CHRIS MOORE — Black History is more than the past
Carter G. Woodson began Black History Month in 1915. Carter was a Black American, who got the idea while attending the celebration of the 50th anniversary of emancipation.
Today, schools tend to use the month to educate students of the civil rights movement and a small portion of the figures that played major roles in the fight for equality, because of course we can fit all of that history into the shortest month of the year only using school days.
When the schools teach about Black history, the heroes have names even though they often use the names of the people who have died. It is easy to talk about Martin Luther King Jr. and Malcolm X because they are no longer speaking or writing. Anyone can take portions of their messages and distort them to fit their motives.
Perhaps just as important, those who opposed them are largely faceless and nameless in history. It is convenient. It allows us to side with those who we know were doing the right thing and have no ownership over those who weren’t.
If we truly looked at those who opposed civil rights, or any progress for that matter, throughout American history, we would be able to draw a fairly straight line to today.

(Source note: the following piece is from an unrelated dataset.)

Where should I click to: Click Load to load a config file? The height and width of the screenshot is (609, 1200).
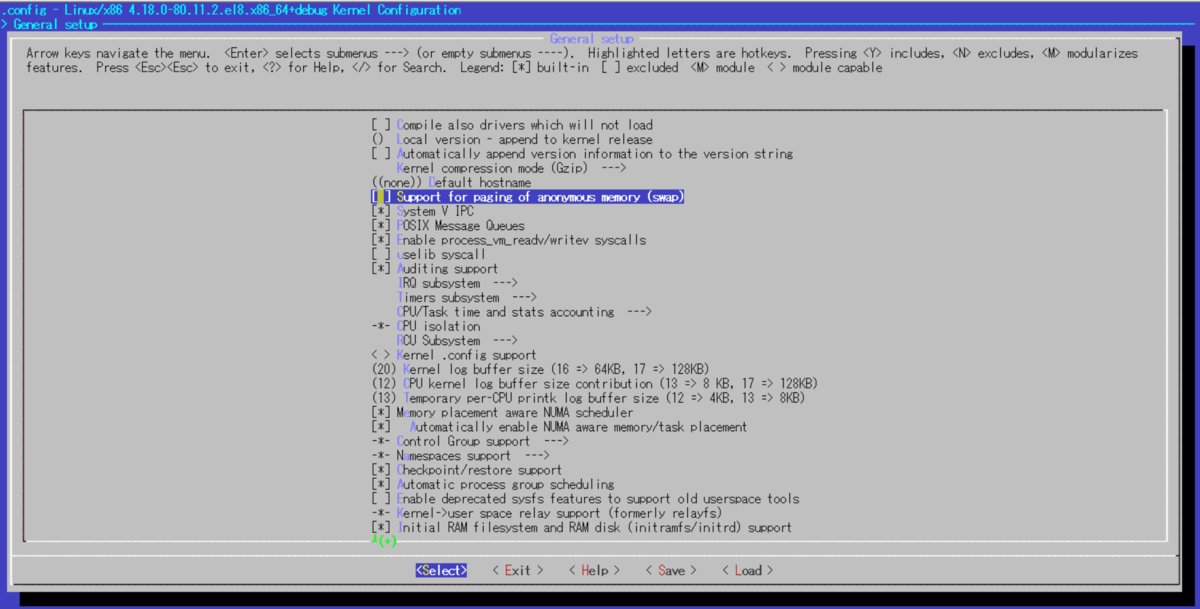click(747, 571)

We also tend to talk about Black history as something that is only for Black Americans or only benefitted them. Take Jackie Robinson Day in Major League Baseball for example.

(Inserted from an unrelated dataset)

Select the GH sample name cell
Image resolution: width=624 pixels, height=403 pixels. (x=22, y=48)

All of the players wear Robinson’s iconic No. 42. However, journalists often only ask the Black players what that day and that legend means to them. We don’t ask the White players how they benefitted from the league allowing Robinson to join the Dodgers. How have their lives been enriched by having Black teammates? What have they learned or what have they been able to experience that they would have not otherwise?
Enter Port Neches-Groves High School. This month, the school unveiled a series of short videos every day featuring one student per episode speaking about an influential Black American.

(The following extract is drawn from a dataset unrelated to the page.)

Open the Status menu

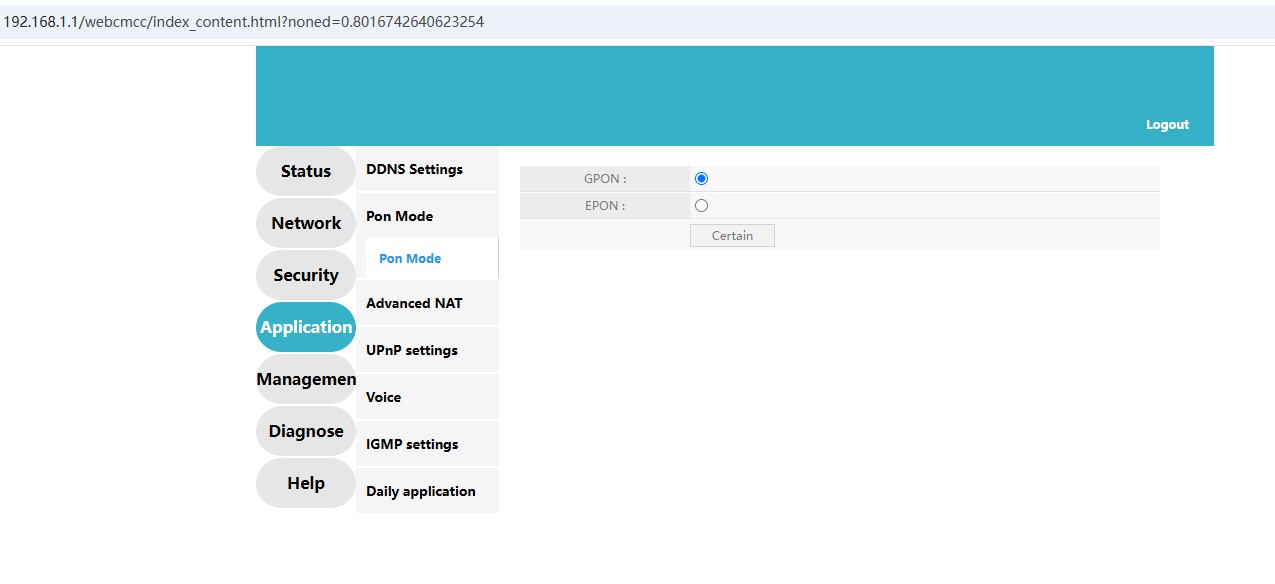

The videos have featured students talking about Barrack Obama, Kobe Bryant, Malcolm X, A.J. Andrews and Denzel Washington. The videos can be found on the NDN Press’ YouTube channel.
While all of the initial students that have been featured have been Black, Greg Picasso, who is the film teacher at PNG, said there are several students of other races who are scheduled to participate, which is important.
If we only ask Black students what Black history means to them, we are effectively saying schools with no black students need not learn about it at all. Black history is American history and impacts us all.